**WHAT YOU WILL DO**:
**1.** In the essay about the name Salvador, why was the writer given that name?
**2.** From the essay about the name Salvador, extract the passage that begins at the words "Almost everybody gets" and ends after the words "being called Chava.".

**SOURCE TEXT**:
-*-*-

Salvador Pedroza-Juarez is my name. All my other brothers don’t have the “Juarez” in their name. I like that I do because it ties me to my Mom’s and Dad’s family. Salvador is my name and it was given to me because my Dad wanted one of his children to inherit his name. I am very proud to have my Dad’s name because he’s my role model and I really look up to him. Also it is a coincidence that me and my Dad look very much alike, people tell me that I looked exactly like him when he was young.
Almost everybody gets a nickname one way or another, but for my name comes with a nickname. Usually a Salvador nickname is “Chava”, I don’t mind when people call me Chava. It started in middle school when people began to call me Chava, but I like it more when some people call me Salvador. It makes me feel better about who I am and why I was given the name that I was given. It is rare to hear people calling me Salvador besides some classmates and teachers that call me like that. Although I preferably feel better being called Salvador, there is a special side to why I also like being called Chava.

-*-*-

**DATA PROVIDED**:
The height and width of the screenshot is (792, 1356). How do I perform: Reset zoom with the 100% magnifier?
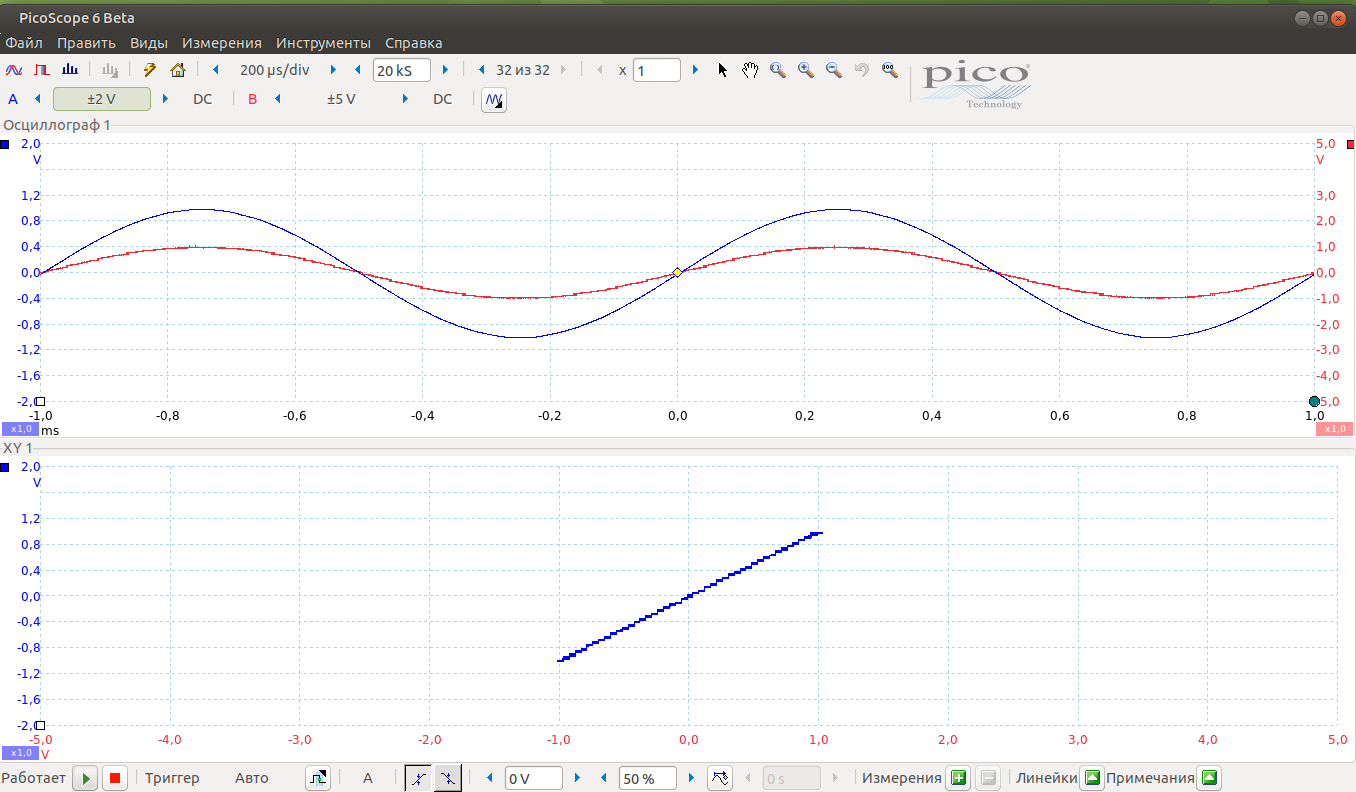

-*-*-

**EXERCISE RESULTS**:
**1.** The writer's Dad wanted one of his children to inherit his name.

**2.**
Almost everybody gets a nickname one way or another, but for my name comes with a nickname. Usually a Salvador nickname is “Chava”, I don’t mind when people call me Chava. It started in middle school when people began to call me Chava, but I like it more when some people call me Salvador. It makes me feel better about who I am and why I was given the name that I was given. It is rare to hear people calling me Salvador besides some classmates and teachers that call me like that. Although I preferably feel better being called Salvador, there is a special side to why I also like being called Chava.